#### WHAT TO DO:
Search the records for lines that contain the word "computer". Copy them all.

#### Collected data:
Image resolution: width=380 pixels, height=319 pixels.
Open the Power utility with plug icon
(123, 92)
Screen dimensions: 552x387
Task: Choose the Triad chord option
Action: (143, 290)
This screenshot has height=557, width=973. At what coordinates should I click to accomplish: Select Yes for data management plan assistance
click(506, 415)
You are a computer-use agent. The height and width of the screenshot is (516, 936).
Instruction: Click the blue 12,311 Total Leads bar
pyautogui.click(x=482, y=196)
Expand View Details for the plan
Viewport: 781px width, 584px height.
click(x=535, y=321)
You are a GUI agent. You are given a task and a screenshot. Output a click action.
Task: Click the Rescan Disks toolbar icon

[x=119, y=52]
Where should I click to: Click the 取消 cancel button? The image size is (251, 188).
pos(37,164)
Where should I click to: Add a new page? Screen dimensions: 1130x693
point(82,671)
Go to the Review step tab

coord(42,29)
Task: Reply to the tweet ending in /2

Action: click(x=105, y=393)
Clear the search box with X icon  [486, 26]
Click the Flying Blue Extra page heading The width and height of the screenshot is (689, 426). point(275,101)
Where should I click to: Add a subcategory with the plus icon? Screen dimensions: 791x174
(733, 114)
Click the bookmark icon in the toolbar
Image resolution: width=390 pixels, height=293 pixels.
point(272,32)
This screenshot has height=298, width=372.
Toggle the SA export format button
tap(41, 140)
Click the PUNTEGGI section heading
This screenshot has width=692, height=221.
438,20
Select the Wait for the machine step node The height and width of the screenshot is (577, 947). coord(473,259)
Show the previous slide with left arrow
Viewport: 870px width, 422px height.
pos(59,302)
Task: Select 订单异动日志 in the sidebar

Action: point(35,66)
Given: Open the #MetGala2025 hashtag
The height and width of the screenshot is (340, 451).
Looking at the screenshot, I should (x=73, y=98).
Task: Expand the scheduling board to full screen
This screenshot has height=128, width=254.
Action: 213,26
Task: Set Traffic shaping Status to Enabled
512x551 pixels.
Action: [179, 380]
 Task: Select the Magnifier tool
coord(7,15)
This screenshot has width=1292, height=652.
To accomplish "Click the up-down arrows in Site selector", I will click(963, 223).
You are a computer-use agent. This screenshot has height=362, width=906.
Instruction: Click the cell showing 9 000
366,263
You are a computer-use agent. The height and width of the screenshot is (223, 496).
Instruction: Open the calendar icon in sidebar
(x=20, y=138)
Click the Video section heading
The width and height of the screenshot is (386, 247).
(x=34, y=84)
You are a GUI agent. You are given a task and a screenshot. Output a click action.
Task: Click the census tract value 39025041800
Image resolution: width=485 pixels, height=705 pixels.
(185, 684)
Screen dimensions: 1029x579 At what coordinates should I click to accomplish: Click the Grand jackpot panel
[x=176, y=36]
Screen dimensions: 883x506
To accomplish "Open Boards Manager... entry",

#### SOLUTION:
You are a computer-use agent. The height and width of the screenshot is (516, 936).
You are a computer-use agent. This screenshot has height=362, width=906.
You are a computer-use agent. The height and width of the screenshot is (223, 496).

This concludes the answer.